Dit Brabantse kippenras uit de familie van de Europese kuifhoenders ken je misschien ook onder de naam Brabançonne, Topman of Houpette. Het Brabants hoen moet ergens in de loop van de 17de of 18de eeuw ontstaan zijn, maar de selectie vond pas plaats aan het einde van de 19de eeuw, waarna de oprichting van de speciaalclub volgde in 1903. De start van een gouden periode voor het Brabants hoen, waarin ze een graag geziene gast was op tal van tentoonstellingen. Ook als legkip kon ze vele harten veroveren, met maar liefst 200 grote eieren per jaar.
 
 

Uiterlijk

Dit is een vrij lichtgebouwde kip met een eerder lang lichaam.
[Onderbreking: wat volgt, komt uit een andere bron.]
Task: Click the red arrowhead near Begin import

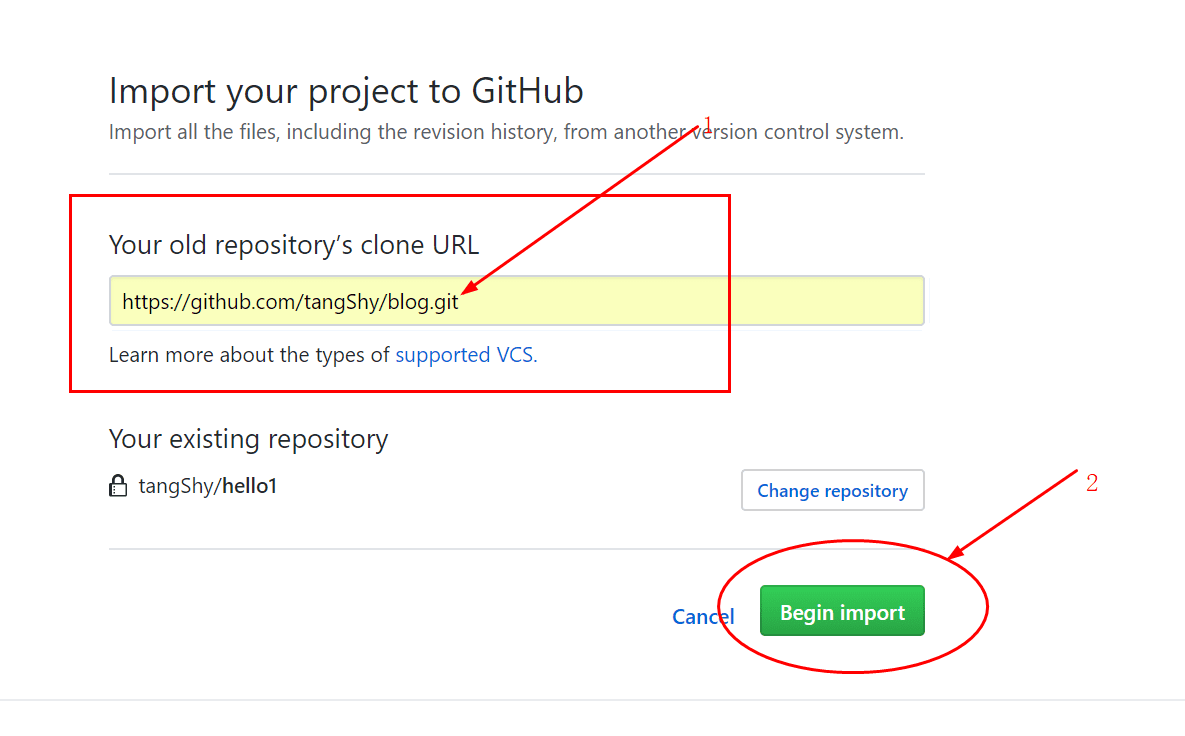Action: click(x=955, y=553)
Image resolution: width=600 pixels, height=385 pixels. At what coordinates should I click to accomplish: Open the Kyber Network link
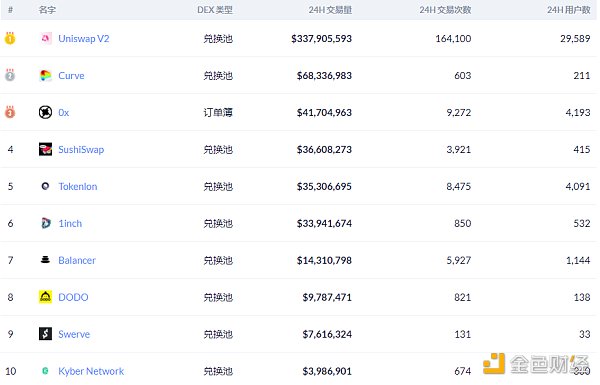click(x=91, y=371)
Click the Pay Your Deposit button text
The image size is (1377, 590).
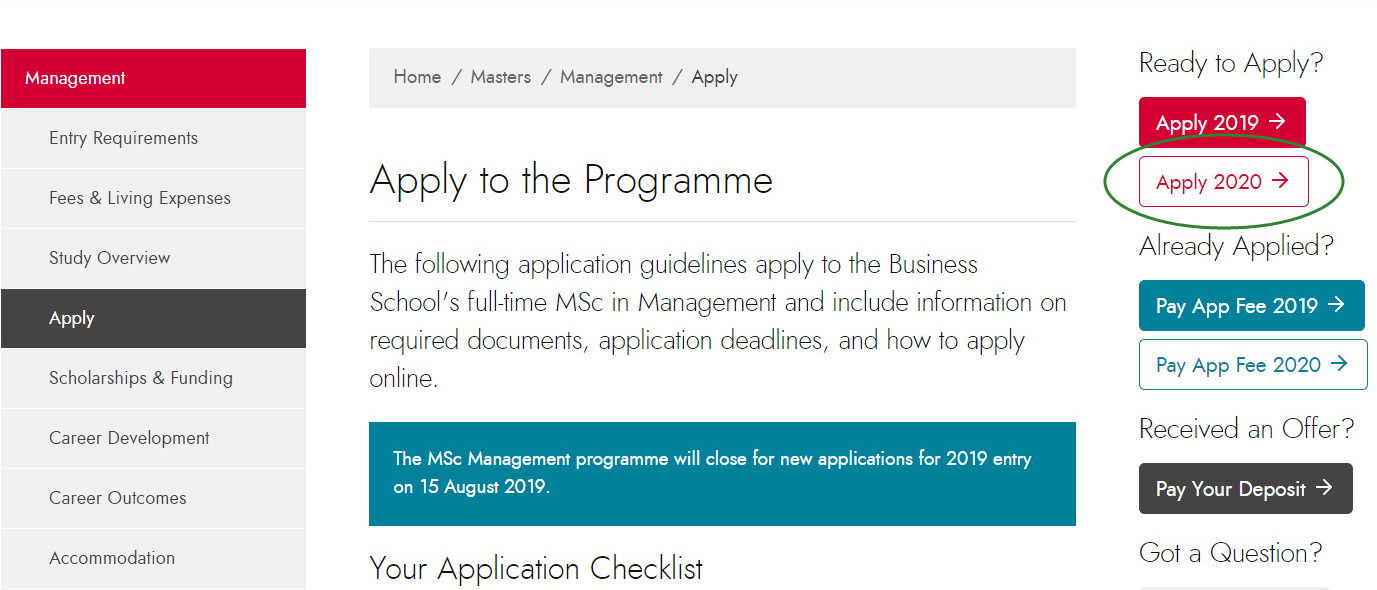[x=1231, y=489]
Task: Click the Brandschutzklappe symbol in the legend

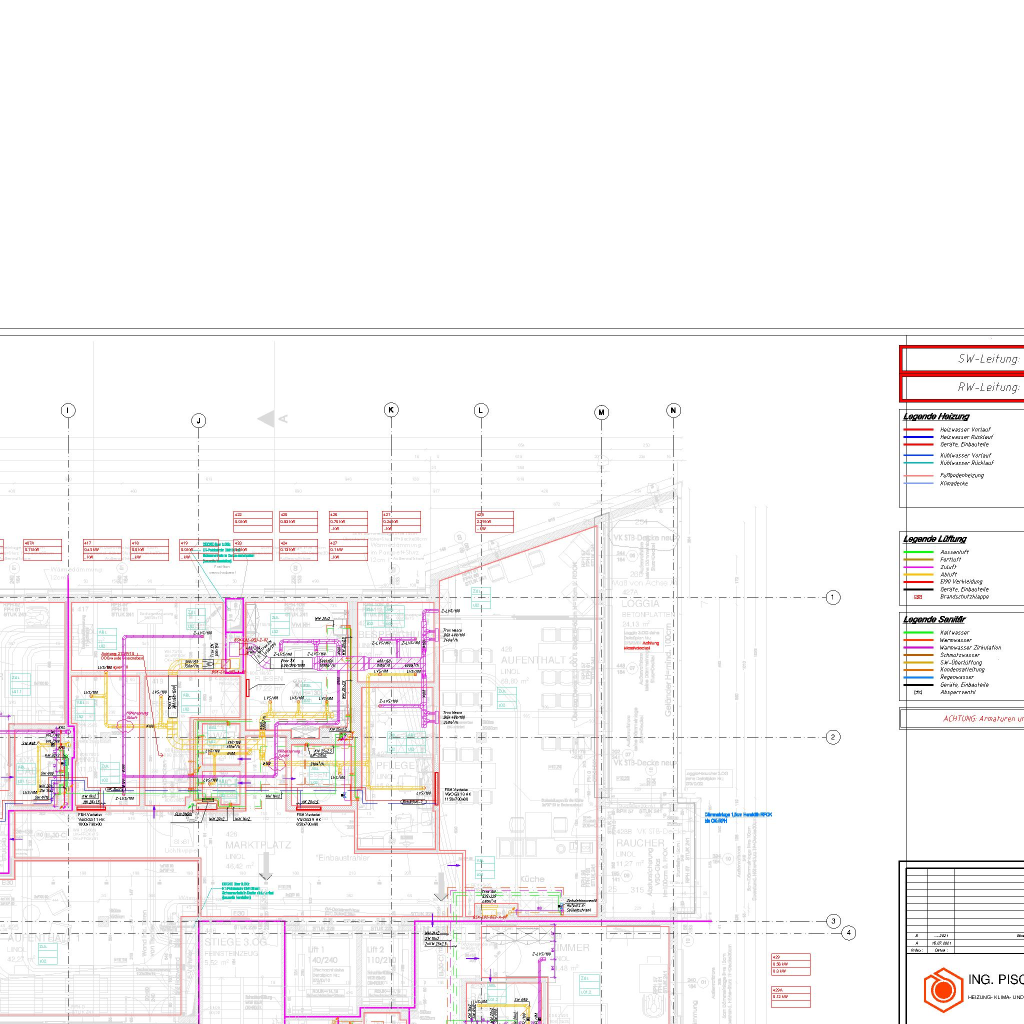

Allerlei kleurslagen zagen sinds de selectie van ras het levenslicht, zoals zwart, blauw, wit en buff, maar het is toch vooral de kwartelkleur die dit ras haar typische uitstraling geeft. De kopversierselen zijn best bijzonder: de haan draagt een rechtopstaande kam voor een onopvallend kuifje van enkele fijne veren, terwijl de hen een mooie, ronde kuif heeft waar haar omvallende kam tegenaan leunt. Het is een actief ras dat veel scharrelt, dus voorzie zeker voldoende ruimte!
Brabants hoen
Bij het Brabants hoen zie je het verschil tussen de haan en de hen vooral aan de bijzondere kopversierselen: de hen heeft een omvallende kam - ©www.sle.be

Evolutie van het ras

Ook dit ras werd de das omgedaan door het uitbreken van de Eerste Wereldoorlog. Zowel de populaire Leghorn als de industriële hybride rassen werden in de naoorlogse periode voor de eierproductie ingeschakeld, waarna het Brabants hoen razendsnel in de vergetelheid sukkelde. Gelukkig kon ze net als de Tiense vechter rekenen op een kleine, maar trouwe schare fans die het ras nieuw leven inbliezen. Stilaan herwint ze haar populariteit en ook de vraag naar het Brabants hoen door particulieren neemt de laatste jaren gestaag toe. 
 
 

Vlaamse rassen … met een Franse naam?

Lange tijd werd de wereld van de tentoonstellingen van neerhofdieren gedomineerd door de Franse taal. Zo komt het dat de verfranste benamingen van onze Vlaamse rassen nog steeds in zwang zijn. Denk maar aan het Brakelhoen, dat door veel mensen – ook Nederlandstaligen – nog steeds ‘Braekel’ genoemd wordt. Vreemd, als je weet dat de naam van deze kip verwijst naar de gemeente Brakel in … de Vlaamse Ardennen. 
 
En ook ver buiten onze landsgrenzen blijven de Franstalige benamingen in gebruik. In Australië wordt de Antwerpse baardkriel consequent ‘Barbu d’Anvers’ genoemd, terwijl dit letterlijk vertaald eigenlijk ‘Antwerp beard’ moet zijn. Steunpunt Levend Erfgoed vzw streeft dus niet alleen naar het instandhouden van de vergeten Vlaamse rassen, maar ook naar het herwaarderen van de oorspronkelijke, Nederlandstalige benamingen.